App Immuni e gender gap: siamo sicuri che ci si “offenda per nulla”?

Non esiste più nulla in cui qualcuno non si senta offeso da qualcun altro”, leggiamo oggi sui social. “Non è possibile protestare su qualsiasi cosa”, replica un altro. Ma siamo così sicuri che ci si “offenda per nulla”? I simboli sono importanti, indispensabili per l’essere umano e per la formazione della cultura. E allora sì, se nel 2020 la fatidica App Immuni ci presenta, tra le schermate iniziali, un’immagine stereotipata della donna madre e dell’uomo lavoratore (in smart working) ci permettiamo di “protestare”.

Dati estratti:
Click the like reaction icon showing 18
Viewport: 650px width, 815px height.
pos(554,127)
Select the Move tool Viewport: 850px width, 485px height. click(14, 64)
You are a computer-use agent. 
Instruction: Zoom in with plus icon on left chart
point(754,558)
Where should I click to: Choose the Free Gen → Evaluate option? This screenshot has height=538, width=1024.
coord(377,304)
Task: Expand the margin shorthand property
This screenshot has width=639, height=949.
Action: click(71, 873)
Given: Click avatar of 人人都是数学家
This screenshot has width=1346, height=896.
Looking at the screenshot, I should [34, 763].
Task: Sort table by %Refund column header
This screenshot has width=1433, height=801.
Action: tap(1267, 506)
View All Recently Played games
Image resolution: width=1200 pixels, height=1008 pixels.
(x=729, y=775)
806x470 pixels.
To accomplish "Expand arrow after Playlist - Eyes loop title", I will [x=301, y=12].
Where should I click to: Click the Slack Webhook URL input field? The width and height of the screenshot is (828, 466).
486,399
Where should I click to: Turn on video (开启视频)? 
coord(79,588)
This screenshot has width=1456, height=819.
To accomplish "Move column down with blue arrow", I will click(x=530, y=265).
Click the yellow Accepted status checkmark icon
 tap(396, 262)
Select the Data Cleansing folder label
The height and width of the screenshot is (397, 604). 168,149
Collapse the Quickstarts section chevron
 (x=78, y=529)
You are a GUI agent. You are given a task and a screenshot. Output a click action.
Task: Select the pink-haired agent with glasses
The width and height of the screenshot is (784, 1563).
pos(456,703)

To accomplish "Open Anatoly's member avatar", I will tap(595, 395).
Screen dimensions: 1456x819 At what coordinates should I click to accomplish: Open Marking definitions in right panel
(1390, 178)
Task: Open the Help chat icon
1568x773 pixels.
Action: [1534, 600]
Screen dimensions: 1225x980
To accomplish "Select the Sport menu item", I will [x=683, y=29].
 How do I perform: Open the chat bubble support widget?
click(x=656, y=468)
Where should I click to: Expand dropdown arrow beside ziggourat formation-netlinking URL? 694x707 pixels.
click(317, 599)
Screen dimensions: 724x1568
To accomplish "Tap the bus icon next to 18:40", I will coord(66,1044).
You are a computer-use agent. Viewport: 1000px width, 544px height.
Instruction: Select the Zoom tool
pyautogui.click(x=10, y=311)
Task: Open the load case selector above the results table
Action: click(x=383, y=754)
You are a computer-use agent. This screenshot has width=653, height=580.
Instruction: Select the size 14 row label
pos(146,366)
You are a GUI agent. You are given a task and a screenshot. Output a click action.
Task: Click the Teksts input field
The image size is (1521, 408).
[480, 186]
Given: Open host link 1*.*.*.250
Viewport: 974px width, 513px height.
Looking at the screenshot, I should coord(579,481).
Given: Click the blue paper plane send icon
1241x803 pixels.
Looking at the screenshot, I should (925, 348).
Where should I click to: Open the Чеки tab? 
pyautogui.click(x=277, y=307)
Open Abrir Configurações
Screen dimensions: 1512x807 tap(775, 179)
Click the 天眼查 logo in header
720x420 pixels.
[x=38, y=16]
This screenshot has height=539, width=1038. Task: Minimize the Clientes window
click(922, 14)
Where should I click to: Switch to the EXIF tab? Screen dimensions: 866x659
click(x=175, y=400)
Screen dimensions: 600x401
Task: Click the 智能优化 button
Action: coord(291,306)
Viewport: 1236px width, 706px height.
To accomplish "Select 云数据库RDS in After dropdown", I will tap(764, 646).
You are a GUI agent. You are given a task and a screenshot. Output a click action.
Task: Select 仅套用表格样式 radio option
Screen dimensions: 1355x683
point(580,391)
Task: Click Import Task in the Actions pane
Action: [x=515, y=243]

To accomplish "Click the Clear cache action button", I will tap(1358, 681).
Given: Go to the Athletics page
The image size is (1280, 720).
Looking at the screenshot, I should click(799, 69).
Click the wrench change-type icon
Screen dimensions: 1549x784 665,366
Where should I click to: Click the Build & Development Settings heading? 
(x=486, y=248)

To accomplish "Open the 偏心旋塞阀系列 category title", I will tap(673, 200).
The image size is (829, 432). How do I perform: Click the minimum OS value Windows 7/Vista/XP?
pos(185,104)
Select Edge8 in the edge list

Cosa fare:
Riscrivi in forma più breve il paragrafo del testo sull'app Immuni che comincia con «Non esiste più nulla», conservandone i fatti principali.

Risposta completa:
Sui social c'è chi sostiene che ormai ci si offenda per tutto e che non si possa protestare su qualsiasi cosa. Eppure i simboli sono indispensabili per l'essere umano e per la formazione della cultura. Per questo è legittimo protestare se nel 2020 l'App Immuni mostra, tra le schermate iniziali, un'immagine stereotipata della donna madre e dell'uomo lavoratore in smart working.